Sin dalla nascita della divisione dei supermedi negli anni ’80, la scuola britannica ha giocato un ruolo fondamentale, e Groves non è venuto meno a questo solco. Il momento migliore della sua carriera è senza dubbio la vittoria del titolo nel Maggio del 2017 contro Fedor Chudinov a Sheffield, distante appena tre ore dalla sua città natale, Hammerfield.

“Nel 2017 ho combattuto a Sheffield, il mio pubblico, e sono riuscito a diventare campione WBA. Dopo quattro tentativi ho realizzato il mio sogno d’infanzia, e tutto è stato come ho sempre immaginato. Senza alcun dubbio, è stato il momento migliore della mia carriera.”

La carriera di George Groves (28-4, 20 KO) ha vissuto parecchi alti e bassi: il 2016 è stato l’anno più altalenante: a seguito della sconfitta al cardiopalma contro Badou Jack (settembre ’15), ha dovuto rilanciare la corsa verso il titolo (quarto assalto, dopo le due sconfitte contro Froch e quella contro Jack), ma la vittoria schiacciante ai punti contro il tedesco Eduard Gutknecht nel Novembre ’16 ha rischiato di lasciare pesanti conseguenze. Quest’ultimo infatti subì un grave aneurisma cerebrale, e si riprese dopo tre settimane di coma indotto. Gutknecht si riprese, ma Groves riuscì a tornare sul ring solo dopo aver abbracciato l’avversario e la sua famiglia.

“Quella lotta mi ha fatto capire che la boxe può portare a gravissime conseguenze. Dopo questo, ho combattuto ogni match come se fosse l’ultimo, ma dopo aver vinto il titolo, ho deciso di lottare solo se lo ritenevo davvero opportuno”.

Groves ha trovato le motivazioni per continuare con le World Boxing Super Series, dove il britannico ha dovuto combattere ben tre connazionali arrivando alla finale: dopo la vittoria contro l’amico e coinquilino Jamie Cox, ha sconfitto in 12 round Chris Eubank Jr.
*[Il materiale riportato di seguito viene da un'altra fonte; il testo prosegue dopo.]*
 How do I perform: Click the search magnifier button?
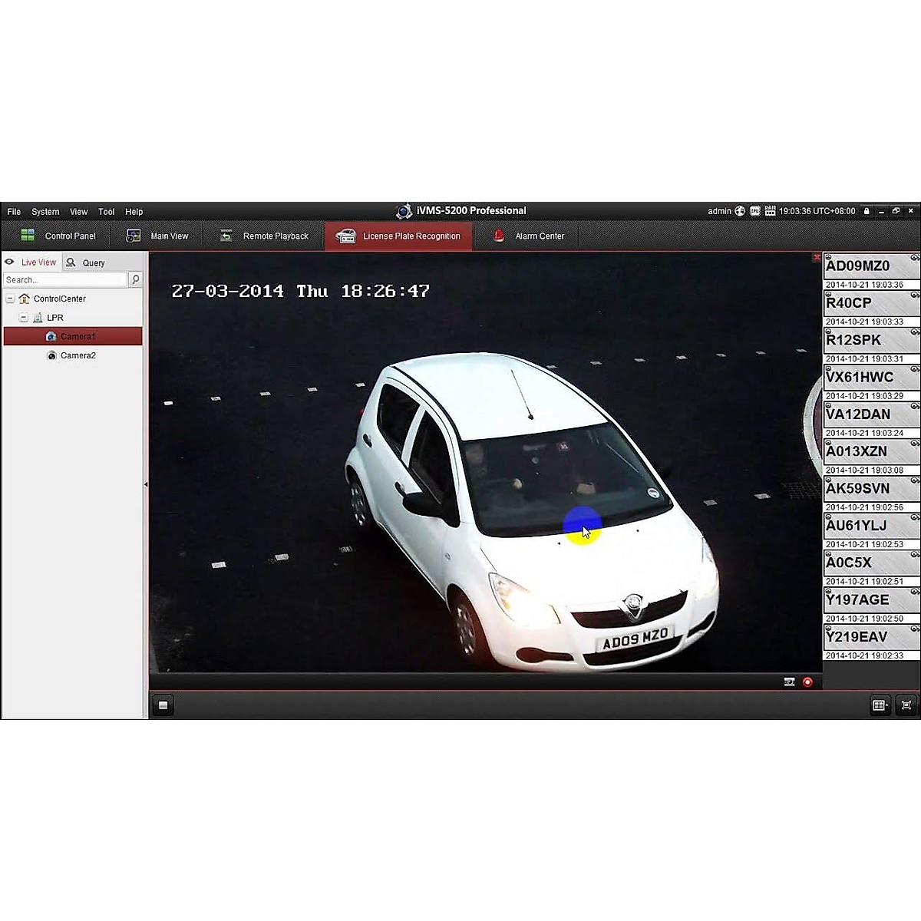(136, 280)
La finale contro il più giovane Callum Smith, inizialmente rinviata per permettere a Groves di recuperare da un infortunio alla spalla, si è tenuta poi il 28 Settembre dello scorso anno, match parecchio tirato, finché Smith non è riuscito a mandarlo KO. Nonostante questa sconfitta, Groves aveva pienamente dimostrato di poter boxare ancora ad altissimo livello, ma ciò non ha influito sulla decisione di ritirarsi.

“Alcuni di voi troveranno strana la mia decisione di ritirarmi proprio ora. Sono giovane, nel pieno della forma e lì fuori ci sono tante sfide interessanti, ma è proprio per questo che ho deciso di fermarmi qui. A casa ho una famiglia che mi aspetta, ed è giusto che dedichi i miei giorni migliori a loro, non voglio ritirarmi perché troppo vecchio o a causa di un infortunio. Nel corso degli anni ho visto quanti pericoli ci siano in questo sport, e voglio rispettosamente inchinarmi e fermarmi qui. Sono stato e sarò campione, e ne sono uscito quasi totalmente indenne”.

Groves rimarrà nel mondo della boxe, collaborando con alcune reti televisive in vista del match tra DeGale e Eubank Jr. previsto per il 23 Febbraio: avendoli sconfitti entrambi, il suo giudizio sarà senza alcun dubbio brillante per il network.

“Il pugilato è stato buono con me. Spero di aver intrattenuto tutti in questi anni, io ho sempre cercato di essere il miglior combattente possibile”.

Senza i suoi sforzi, la scena dei supermedi nell’ultimo decennio non sarebbe stata la stessa.